Les premiers chapitres du livre de la Genèse ont souvent été interprétés de façon erronée comme un droit à exploiter la Création, alors que Dieu nous l’a confiée au contraire pour la « cultiver et la garder » (Gn 2, 15), autrement dit pour en prendre soin. Saint-François d’Assise nous a rappelés à l’ordre en montrant que nous étions appelés à vivre harmonieusement dans notre rapport avec Dieu, avec le prochain et avec la terre. Les trois étant inséparables !
Remarquons que les courants écologiques ne parlent pas de Dieu alors qu’il est le Créateur. Nous ne pourrons jamais sauver la Création en écartant le Créateur ! C’est au contraire en remettant Dieu au centre que nous pouvons la sauver. C’est pourquoi nous-mêmes devons raviver notre foi et l’enraciner dans la prière et la méditation des Écritures comme Sainte-Anne a su le faire avec sa fille, la Vierge Marie.
Le respect de la Création implique nécessairement le respect de la dignité humaine, car tout est lié, dit le Pape. Nous pensons évidemment au respect de la vie humaine, depuis sa conception jusqu’à sa mort naturelle, qui est bien mis à mal aujourd’hui dans notre société. Mais pensons aussi aux populations qui souffrent des dérèglements climatiques.

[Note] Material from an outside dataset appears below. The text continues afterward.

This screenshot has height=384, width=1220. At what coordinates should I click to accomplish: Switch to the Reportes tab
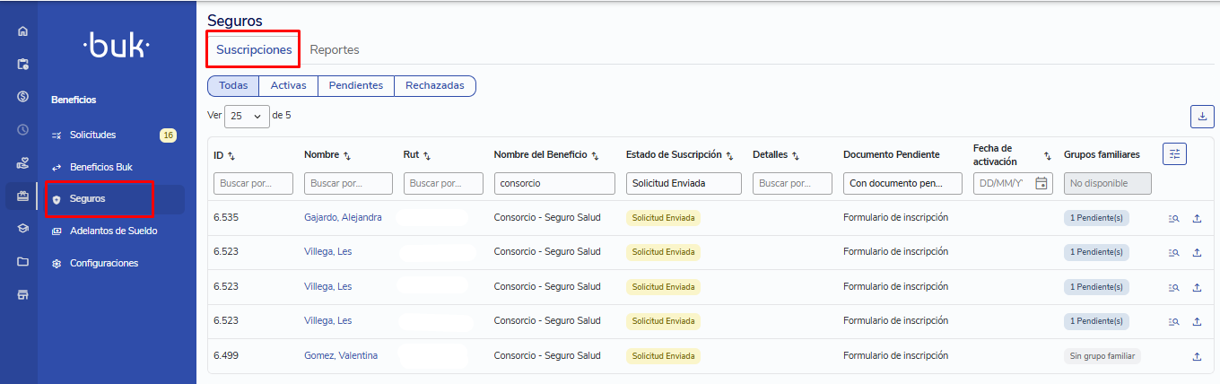coord(335,50)
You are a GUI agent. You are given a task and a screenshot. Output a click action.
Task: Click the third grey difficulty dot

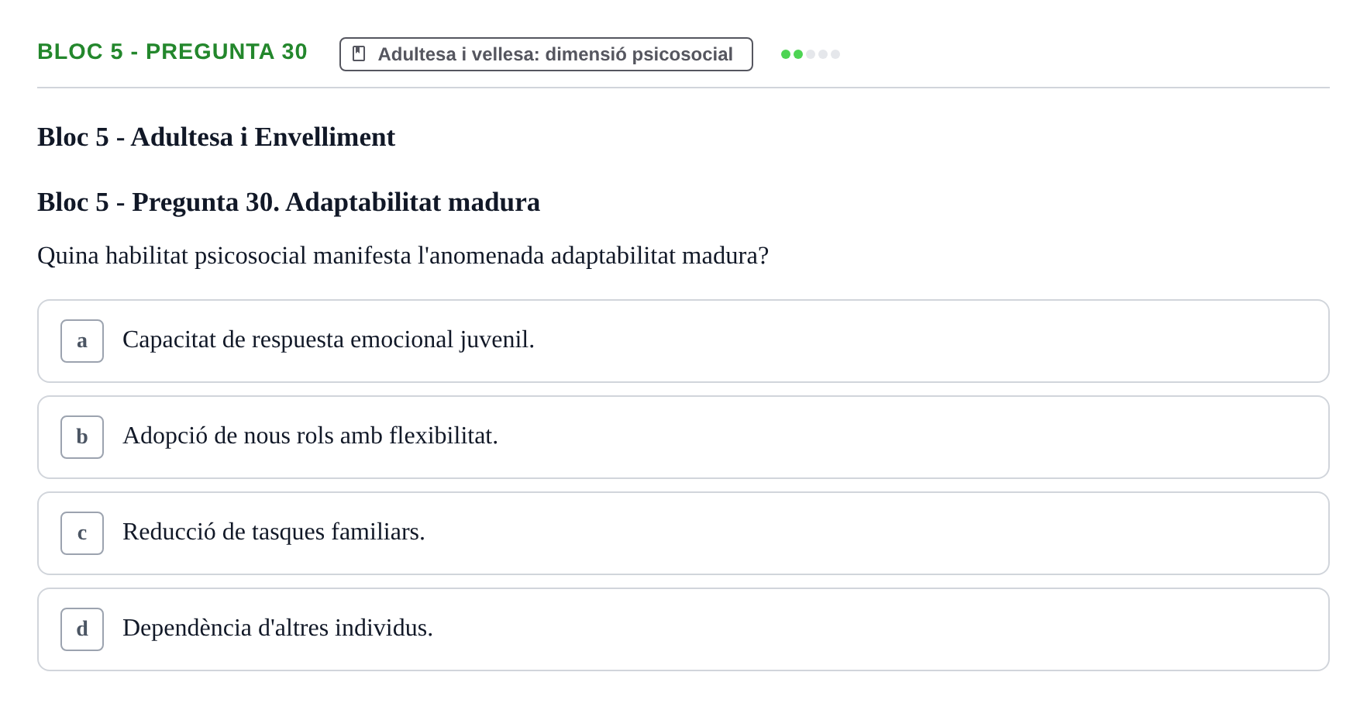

Ces derniers n’étant pas sans conséquence sur les famines, les conflits et les guerres. Tout cela provoque de nombreux déplacements de familles qui cherchent un lieu pour vivre. C’est un phénomène sans précédent dans l’histoire.
La pandémie, qui touche tous les pays du monde sans distinction, nous a fait prendre davantage conscience que nous ne formions qu’une seule famille humaine. Nous ne pouvons pas rester indifférents ou repliés sur nous-mêmes. Jésus nous le rappelle tout au long de l’Évangile.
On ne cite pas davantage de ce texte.